Posted April 16, 2019 in Cinema Reviews

DDF apr-may-24 – Desktop


Director: Neil Jordan

Talent: Chloë Grace Moretz, Isabelle Huppert, Stephen Rea

Released: 19 April

On paper Greta seems like a pretty classy production. It’s directed by Neil Jordan, shot by two time Oscar nominee Seamus McGarvey and starring arthouse darling Isabelle Hupert. So how, with their powers combined, have they made a generic stalker flick straight out of the nineties?

Greta follows Frances (Moretz), a sweet young woman who’s recently moved to New York after the death of her mother. Upon finding a handbag on the subway, she dutifully returns it to its owner Greta (Huppert). It isn’t long before the two begin an odd friendship, but is Greta as benign as she seems?

What do you think? Greta wastes no time revealing how batshit insane its titular character is, which some might consider refreshing. But once the film tips its hand, it has little to offer but predictable stalker histrionics. It’s frustrating because the film’s early scenes illustrate an interesting dynamic between the two women; in Greta, Frances sees a surrogate mother. Likewise Greta eyes her young friend as a substitute for her errant daughter.

You can see how these scenes might have attracted Jordan, a filmmaker known with a keen interest in unhealthy relationships. Sadly, the subtext becomes very literal as Greta becomes obsessed with capturing Frances and keeping her as her own. Any hint of nuance is jettisoned for a maternal riff on Fatal Attraction.

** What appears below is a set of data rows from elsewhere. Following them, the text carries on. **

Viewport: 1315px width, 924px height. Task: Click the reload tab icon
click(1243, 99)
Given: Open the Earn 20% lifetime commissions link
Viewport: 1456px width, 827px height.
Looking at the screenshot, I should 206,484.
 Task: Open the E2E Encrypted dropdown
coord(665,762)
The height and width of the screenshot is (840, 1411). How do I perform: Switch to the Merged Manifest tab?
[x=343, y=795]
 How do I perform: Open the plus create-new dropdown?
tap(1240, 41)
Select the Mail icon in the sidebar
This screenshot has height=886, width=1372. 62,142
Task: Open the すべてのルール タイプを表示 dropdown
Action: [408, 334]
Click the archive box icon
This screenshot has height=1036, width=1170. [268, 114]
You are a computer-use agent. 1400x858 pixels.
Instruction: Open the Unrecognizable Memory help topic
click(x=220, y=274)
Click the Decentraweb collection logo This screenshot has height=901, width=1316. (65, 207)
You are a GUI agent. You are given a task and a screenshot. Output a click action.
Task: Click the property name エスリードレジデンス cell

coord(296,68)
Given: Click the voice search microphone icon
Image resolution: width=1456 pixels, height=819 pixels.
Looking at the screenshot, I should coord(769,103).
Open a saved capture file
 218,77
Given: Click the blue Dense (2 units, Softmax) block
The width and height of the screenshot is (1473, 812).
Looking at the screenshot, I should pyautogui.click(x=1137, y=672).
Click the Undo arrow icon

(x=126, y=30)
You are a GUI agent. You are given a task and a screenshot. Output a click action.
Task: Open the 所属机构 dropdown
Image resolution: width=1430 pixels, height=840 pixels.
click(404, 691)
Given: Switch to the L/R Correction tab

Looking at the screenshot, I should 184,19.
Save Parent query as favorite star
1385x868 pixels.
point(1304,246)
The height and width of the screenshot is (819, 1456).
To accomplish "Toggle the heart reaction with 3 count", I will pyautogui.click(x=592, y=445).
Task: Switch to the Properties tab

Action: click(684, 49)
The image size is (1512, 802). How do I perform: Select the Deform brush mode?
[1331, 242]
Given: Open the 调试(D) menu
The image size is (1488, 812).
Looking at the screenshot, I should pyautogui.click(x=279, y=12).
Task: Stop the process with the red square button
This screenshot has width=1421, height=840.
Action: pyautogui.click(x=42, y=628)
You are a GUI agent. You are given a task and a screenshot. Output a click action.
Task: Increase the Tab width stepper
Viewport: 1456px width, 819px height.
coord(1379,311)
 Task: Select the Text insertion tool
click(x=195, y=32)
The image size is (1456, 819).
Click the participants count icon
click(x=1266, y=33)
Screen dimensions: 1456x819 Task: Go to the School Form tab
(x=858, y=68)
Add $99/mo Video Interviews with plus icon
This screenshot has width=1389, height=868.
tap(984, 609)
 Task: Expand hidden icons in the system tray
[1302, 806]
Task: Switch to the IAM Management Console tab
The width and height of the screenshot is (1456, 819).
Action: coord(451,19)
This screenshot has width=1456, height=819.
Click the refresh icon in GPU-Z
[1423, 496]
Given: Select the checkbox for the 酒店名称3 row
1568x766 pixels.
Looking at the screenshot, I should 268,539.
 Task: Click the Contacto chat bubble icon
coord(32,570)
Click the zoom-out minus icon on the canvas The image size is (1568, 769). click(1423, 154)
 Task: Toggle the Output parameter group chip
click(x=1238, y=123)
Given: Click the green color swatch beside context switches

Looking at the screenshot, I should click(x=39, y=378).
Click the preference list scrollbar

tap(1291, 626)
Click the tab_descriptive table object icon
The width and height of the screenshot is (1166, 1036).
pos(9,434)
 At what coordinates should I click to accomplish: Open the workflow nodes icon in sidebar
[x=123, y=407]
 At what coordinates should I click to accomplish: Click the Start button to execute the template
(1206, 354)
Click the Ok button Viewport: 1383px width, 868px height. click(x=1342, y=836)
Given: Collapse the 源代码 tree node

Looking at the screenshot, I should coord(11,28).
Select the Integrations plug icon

But Greta’s mortal sin is its lack of camp value. Huppert flutters around like a homicidal ballerina or careens through a fancy restaurant like a wounded animal, but she can only do so much. The sole moment of inspiration comes from a dream-within-a-dream sequence, a double fake-out so excessive that it borders on parody. By the time, Jordan is throwing Moretz into a free falling elevator, its cracked walls threatening to crush his starlet, you sense that he’s finally having fun. If only the rest of the film exhibited such demented glee.